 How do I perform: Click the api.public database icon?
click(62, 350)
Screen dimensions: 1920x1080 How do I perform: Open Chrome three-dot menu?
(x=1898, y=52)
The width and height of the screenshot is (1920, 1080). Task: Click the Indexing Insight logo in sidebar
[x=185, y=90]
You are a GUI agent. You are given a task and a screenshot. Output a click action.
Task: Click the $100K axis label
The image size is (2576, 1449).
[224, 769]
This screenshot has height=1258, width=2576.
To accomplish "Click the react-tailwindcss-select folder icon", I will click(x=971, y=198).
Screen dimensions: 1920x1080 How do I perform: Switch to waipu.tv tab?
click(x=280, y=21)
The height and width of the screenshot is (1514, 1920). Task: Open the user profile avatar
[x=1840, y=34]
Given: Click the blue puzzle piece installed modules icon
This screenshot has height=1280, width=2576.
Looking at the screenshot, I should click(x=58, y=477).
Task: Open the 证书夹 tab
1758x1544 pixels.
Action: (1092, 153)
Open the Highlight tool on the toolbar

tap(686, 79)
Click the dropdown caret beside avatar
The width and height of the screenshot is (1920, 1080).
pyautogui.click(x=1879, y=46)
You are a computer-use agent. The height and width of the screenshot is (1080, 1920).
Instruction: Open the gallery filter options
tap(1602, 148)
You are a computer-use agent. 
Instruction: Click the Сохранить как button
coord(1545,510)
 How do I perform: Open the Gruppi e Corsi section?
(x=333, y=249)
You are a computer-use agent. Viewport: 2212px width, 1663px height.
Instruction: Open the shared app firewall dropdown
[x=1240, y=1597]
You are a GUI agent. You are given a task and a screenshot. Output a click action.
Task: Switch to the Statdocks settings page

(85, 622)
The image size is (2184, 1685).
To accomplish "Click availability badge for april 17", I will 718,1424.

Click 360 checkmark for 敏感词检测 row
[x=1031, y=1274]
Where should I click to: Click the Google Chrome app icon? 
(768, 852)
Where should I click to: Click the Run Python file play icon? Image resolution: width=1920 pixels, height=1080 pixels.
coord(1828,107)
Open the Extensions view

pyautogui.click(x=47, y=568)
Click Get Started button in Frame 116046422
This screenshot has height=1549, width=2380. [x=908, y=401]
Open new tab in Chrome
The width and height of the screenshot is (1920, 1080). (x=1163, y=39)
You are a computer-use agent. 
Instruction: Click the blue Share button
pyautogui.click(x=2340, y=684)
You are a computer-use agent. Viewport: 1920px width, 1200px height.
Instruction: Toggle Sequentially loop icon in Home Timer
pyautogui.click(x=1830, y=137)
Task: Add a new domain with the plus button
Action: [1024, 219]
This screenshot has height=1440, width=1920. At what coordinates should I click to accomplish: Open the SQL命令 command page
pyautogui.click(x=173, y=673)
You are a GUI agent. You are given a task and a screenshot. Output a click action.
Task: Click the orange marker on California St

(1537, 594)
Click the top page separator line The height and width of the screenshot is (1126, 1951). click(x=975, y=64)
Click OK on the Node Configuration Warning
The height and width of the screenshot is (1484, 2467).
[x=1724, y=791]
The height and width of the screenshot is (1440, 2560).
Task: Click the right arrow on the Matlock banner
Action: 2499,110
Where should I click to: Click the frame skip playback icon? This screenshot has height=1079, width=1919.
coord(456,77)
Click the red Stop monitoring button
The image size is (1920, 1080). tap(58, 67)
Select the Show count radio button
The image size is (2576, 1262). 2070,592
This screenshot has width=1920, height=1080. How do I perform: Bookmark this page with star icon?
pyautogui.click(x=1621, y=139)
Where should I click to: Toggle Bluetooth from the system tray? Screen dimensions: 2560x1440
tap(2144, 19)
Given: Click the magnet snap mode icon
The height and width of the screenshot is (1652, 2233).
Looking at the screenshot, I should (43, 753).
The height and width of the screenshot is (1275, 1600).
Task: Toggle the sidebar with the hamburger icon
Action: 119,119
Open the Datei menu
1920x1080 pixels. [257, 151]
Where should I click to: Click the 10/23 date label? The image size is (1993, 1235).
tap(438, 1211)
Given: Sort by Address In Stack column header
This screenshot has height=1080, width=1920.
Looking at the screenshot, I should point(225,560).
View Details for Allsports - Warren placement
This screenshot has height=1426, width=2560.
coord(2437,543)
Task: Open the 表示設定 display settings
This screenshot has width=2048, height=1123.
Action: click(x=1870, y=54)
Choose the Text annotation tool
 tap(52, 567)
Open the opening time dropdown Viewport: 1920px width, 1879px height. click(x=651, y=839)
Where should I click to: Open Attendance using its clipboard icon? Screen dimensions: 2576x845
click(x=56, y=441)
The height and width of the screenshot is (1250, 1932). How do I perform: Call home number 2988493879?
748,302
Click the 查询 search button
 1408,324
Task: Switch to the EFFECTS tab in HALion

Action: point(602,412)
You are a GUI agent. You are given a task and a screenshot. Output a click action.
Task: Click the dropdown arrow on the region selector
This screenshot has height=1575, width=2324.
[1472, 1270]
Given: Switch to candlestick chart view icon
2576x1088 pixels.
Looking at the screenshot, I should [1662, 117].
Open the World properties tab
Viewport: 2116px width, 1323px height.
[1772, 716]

::::::

Including any blank lines, repeat the data exactly.

Expected answer ::
 How do I perform: Click the api.public database icon?
click(62, 350)
Screen dimensions: 1920x1080 How do I perform: Open Chrome three-dot menu?
(x=1898, y=52)
The width and height of the screenshot is (1920, 1080). Task: Click the Indexing Insight logo in sidebar
[x=185, y=90]
You are a GUI agent. You are given a task and a screenshot. Output a click action.
Task: Click the $100K axis label
The image size is (2576, 1449).
[224, 769]
This screenshot has height=1258, width=2576.
To accomplish "Click the react-tailwindcss-select folder icon", I will click(x=971, y=198).
Screen dimensions: 1920x1080 How do I perform: Switch to waipu.tv tab?
click(x=280, y=21)
The height and width of the screenshot is (1514, 1920). Task: Open the user profile avatar
[x=1840, y=34]
Given: Click the blue puzzle piece installed modules icon
This screenshot has height=1280, width=2576.
Looking at the screenshot, I should click(x=58, y=477).
Task: Open the 证书夹 tab
1758x1544 pixels.
Action: (1092, 153)
Open the Highlight tool on the toolbar

tap(686, 79)
Click the dropdown caret beside avatar
The width and height of the screenshot is (1920, 1080).
pyautogui.click(x=1879, y=46)
You are a computer-use agent. The height and width of the screenshot is (1080, 1920).
Instruction: Open the gallery filter options
tap(1602, 148)
You are a computer-use agent. 
Instruction: Click the Сохранить как button
coord(1545,510)
 How do I perform: Open the Gruppi e Corsi section?
(x=333, y=249)
You are a computer-use agent. Viewport: 2212px width, 1663px height.
Instruction: Open the shared app firewall dropdown
[x=1240, y=1597]
You are a GUI agent. You are given a task and a screenshot. Output a click action.
Task: Switch to the Statdocks settings page

(85, 622)
The image size is (2184, 1685).
To accomplish "Click availability badge for april 17", I will 718,1424.

Click 360 checkmark for 敏感词检测 row
[x=1031, y=1274]
Where should I click to: Click the Google Chrome app icon? 
(768, 852)
Where should I click to: Click the Run Python file play icon? Image resolution: width=1920 pixels, height=1080 pixels.
coord(1828,107)
Open the Extensions view

pyautogui.click(x=47, y=568)
Click Get Started button in Frame 116046422
This screenshot has height=1549, width=2380. [x=908, y=401]
Open new tab in Chrome
The width and height of the screenshot is (1920, 1080). (x=1163, y=39)
You are a computer-use agent. 
Instruction: Click the blue Share button
pyautogui.click(x=2340, y=684)
You are a computer-use agent. Viewport: 1920px width, 1200px height.
Instruction: Toggle Sequentially loop icon in Home Timer
pyautogui.click(x=1830, y=137)
Task: Add a new domain with the plus button
Action: [1024, 219]
This screenshot has height=1440, width=1920. At what coordinates should I click to accomplish: Open the SQL命令 command page
pyautogui.click(x=173, y=673)
You are a GUI agent. You are given a task and a screenshot. Output a click action.
Task: Click the orange marker on California St

(1537, 594)
Click the top page separator line The height and width of the screenshot is (1126, 1951). click(x=975, y=64)
Click OK on the Node Configuration Warning
The height and width of the screenshot is (1484, 2467).
[x=1724, y=791]
The height and width of the screenshot is (1440, 2560).
Task: Click the right arrow on the Matlock banner
Action: 2499,110
Where should I click to: Click the frame skip playback icon? This screenshot has height=1079, width=1919.
coord(456,77)
Click the red Stop monitoring button
The image size is (1920, 1080). tap(58, 67)
Select the Show count radio button
The image size is (2576, 1262). 2070,592
This screenshot has width=1920, height=1080. How do I perform: Bookmark this page with star icon?
pyautogui.click(x=1621, y=139)
Where should I click to: Toggle Bluetooth from the system tray? Screen dimensions: 2560x1440
tap(2144, 19)
Given: Click the magnet snap mode icon
The height and width of the screenshot is (1652, 2233).
Looking at the screenshot, I should (43, 753).
The height and width of the screenshot is (1275, 1600).
Task: Toggle the sidebar with the hamburger icon
Action: 119,119
Open the Datei menu
1920x1080 pixels. [257, 151]
Where should I click to: Click the 10/23 date label? The image size is (1993, 1235).
tap(438, 1211)
Given: Sort by Address In Stack column header
This screenshot has height=1080, width=1920.
Looking at the screenshot, I should point(225,560).
View Details for Allsports - Warren placement
This screenshot has height=1426, width=2560.
coord(2437,543)
Task: Open the 表示設定 display settings
This screenshot has width=2048, height=1123.
Action: click(x=1870, y=54)
Choose the Text annotation tool
 tap(52, 567)
Open the opening time dropdown Viewport: 1920px width, 1879px height. click(x=651, y=839)
Where should I click to: Open Attendance using its clipboard icon? Screen dimensions: 2576x845
click(x=56, y=441)
The height and width of the screenshot is (1250, 1932). How do I perform: Call home number 2988493879?
748,302
Click the 查询 search button
 1408,324
Task: Switch to the EFFECTS tab in HALion

Action: point(602,412)
You are a GUI agent. You are given a task and a screenshot. Output a click action.
Task: Click the dropdown arrow on the region selector
This screenshot has height=1575, width=2324.
[1472, 1270]
Given: Switch to candlestick chart view icon
2576x1088 pixels.
Looking at the screenshot, I should [1662, 117].
Open the World properties tab
Viewport: 2116px width, 1323px height.
[1772, 716]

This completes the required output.